## ACTIVITY
When a line below holds the string "will", show that line.

## INPUT
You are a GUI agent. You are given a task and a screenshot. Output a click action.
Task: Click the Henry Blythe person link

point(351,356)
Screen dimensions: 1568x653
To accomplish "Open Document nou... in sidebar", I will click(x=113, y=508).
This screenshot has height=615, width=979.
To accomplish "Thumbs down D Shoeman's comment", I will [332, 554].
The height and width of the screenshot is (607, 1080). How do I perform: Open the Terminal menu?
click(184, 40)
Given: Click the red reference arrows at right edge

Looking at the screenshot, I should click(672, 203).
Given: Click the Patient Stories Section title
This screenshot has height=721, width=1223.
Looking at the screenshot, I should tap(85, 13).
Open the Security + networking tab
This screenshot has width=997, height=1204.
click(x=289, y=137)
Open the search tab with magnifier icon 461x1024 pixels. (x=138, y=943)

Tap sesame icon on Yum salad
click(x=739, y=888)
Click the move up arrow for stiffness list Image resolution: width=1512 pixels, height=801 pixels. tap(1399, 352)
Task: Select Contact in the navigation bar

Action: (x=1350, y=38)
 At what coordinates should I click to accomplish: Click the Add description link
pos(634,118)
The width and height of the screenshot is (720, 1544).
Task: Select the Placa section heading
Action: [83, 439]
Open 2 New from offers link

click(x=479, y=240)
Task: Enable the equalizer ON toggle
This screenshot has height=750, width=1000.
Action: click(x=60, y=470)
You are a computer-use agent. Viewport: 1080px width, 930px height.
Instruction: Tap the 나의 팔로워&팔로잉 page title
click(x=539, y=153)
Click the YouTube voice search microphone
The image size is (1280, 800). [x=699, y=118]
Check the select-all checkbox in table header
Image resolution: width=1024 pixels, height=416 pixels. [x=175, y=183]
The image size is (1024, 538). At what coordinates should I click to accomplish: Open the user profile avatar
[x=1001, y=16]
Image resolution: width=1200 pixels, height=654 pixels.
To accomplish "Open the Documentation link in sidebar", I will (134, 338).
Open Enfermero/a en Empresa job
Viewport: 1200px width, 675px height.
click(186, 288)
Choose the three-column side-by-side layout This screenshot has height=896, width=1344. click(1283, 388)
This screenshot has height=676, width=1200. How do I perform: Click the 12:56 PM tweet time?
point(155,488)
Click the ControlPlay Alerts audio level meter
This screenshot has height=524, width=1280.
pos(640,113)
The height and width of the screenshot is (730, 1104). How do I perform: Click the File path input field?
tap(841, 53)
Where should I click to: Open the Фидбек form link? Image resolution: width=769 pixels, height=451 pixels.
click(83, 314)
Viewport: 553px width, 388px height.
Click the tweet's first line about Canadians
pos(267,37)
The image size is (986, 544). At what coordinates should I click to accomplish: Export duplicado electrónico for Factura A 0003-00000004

## OUTPUT OF THE TASK
To accomplish "Open Document nou... in sidebar", I will click(x=113, y=508).
To accomplish "Thumbs down D Shoeman's comment", I will [332, 554].
To accomplish "Open the Documentation link in sidebar", I will (134, 338).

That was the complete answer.